Adam does have an obsession. He wants to make iron in western Pennsylvania. The Bratton money will allow him to buy the iron furnace that he so desperately wants. Ellie has always had servants to pamper her, now she is forced to live in the middle of nowhere, with primitive conditions, a stranger for a husband and expecting a baby fathered by the man she loves. So starts our saga of the MacPhail family.

One of the things that I count on in a Judy Coopey book is a chance to meet interesting characters and THE FURNACE is full of them. The reader may not approve of Ellie - she certainly has her flaws- but I found myself rooting for her.

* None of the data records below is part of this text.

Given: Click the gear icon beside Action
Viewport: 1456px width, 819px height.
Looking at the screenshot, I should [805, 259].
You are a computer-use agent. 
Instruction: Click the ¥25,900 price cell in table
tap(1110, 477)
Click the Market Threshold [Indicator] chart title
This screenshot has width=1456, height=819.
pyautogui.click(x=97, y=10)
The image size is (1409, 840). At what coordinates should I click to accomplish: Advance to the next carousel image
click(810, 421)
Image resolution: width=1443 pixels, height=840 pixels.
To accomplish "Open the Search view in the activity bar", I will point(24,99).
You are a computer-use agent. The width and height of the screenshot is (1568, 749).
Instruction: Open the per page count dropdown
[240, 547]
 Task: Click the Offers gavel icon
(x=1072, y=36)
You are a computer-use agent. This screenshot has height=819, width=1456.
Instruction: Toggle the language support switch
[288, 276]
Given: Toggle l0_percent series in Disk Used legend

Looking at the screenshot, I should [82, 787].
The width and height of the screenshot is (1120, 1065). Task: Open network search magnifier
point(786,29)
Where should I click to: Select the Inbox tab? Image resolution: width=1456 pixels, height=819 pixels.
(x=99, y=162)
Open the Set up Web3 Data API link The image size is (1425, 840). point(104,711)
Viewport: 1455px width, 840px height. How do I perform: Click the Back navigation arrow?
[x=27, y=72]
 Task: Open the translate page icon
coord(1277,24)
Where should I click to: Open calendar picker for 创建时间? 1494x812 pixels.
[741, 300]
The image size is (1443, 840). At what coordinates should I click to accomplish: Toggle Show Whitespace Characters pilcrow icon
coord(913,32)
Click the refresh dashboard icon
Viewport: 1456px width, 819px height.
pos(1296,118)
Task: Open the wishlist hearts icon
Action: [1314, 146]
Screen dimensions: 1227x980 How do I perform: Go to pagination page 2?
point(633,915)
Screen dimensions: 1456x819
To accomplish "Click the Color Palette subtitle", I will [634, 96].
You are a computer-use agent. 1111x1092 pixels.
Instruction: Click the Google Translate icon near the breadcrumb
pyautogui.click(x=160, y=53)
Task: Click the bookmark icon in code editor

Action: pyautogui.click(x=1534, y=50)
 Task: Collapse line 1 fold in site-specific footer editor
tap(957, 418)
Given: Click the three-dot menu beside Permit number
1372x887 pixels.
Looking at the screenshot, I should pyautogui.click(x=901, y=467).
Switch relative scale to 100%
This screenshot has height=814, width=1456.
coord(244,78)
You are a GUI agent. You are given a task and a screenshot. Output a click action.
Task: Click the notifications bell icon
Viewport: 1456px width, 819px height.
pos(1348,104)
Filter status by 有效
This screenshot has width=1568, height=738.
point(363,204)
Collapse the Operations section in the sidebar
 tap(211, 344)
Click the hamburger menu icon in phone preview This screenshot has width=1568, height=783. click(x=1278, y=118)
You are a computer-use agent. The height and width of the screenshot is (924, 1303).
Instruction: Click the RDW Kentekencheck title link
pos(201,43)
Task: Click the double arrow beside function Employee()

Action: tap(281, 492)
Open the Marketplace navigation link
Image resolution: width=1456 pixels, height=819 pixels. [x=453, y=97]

As I fell in love with Adam, I kept wishing that she would do the same.

The author also keeps us guessing who among the citizens of the growing iron community are good, bad, downright evil, or some combination of these traits.When a foreman goes missing, the fact that several of the men in the town hated him enough and were mean enough to have murdered him creates a mystery that may not get solved.

If you have read any of Ms. Coopey’s earlier books, you know that real life happens to her people. Unexpected deaths, natural disasters, dangerous temptations, petty jealousies, and moments of pure joy.

As in any good trilogy, this first book made me want more. We know that two books will follow this one and I will warn you that the ending is a true cliffhanger. I want to see what happens as the children grow and take over for their parents. I want to meet Ellie as an old woman. I want to see what happens to several neighbors that became friends of mine. In other words, I want the next book as quickly as possible!